The fully justified anger about Bishop Lahey should not blind us to the failings in other forms of Christianity. There have been crimes and cover-ups in other denominations. 

Abuse in independent churches is almost impossible to track. Even denominations like the Southern Baptists have a polity that makes it impossible to screen out abusers. 

When hierarchical churches have cases of abuse, people look wistfully at independent congregationalist churches; when independent churches have cases of abuse, people look to episcopal churches in which someone outside the immediate church has responsibility and authority. 

The failure is not in governing structures but in human nature, in its lust and cowardice. 

The failure in the Catholic Church is however made worse by a form of clericalism. 
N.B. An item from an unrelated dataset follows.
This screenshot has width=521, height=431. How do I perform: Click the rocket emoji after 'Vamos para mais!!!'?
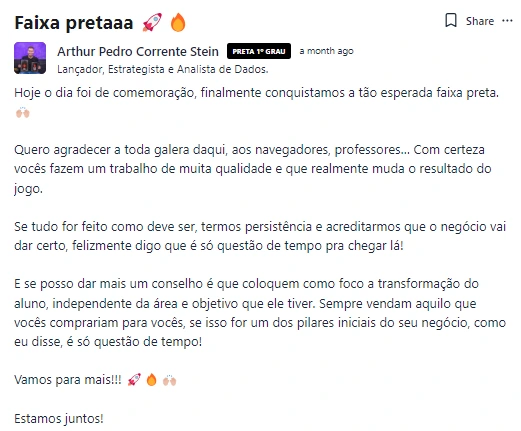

In the Middle Ages, as Tom Doyle has shown, Catholics were very open about denouncing the crimes of clerics. After the Reformation, Catholics drew the wagons in a circle and became reluctant to admit problems that Protestants could use as ammunition against the Catholic Church. 

The hierarchy had a fear of massive defections to Protestantism, and adopted a strategy of convincing the laity that the sacraments were the best way to salvation, and that the clergy were the members of the Church most intimate with the sacraments and who also controlled access to the sacraments. 

By controlling access to the sacraments clerics also controlled access to salvation, and therefore cleric could control laity – for their own good, of course. A legalism grew up the church, and the hierarchical church became an enforcer of law rather than a guide to growing in virtue.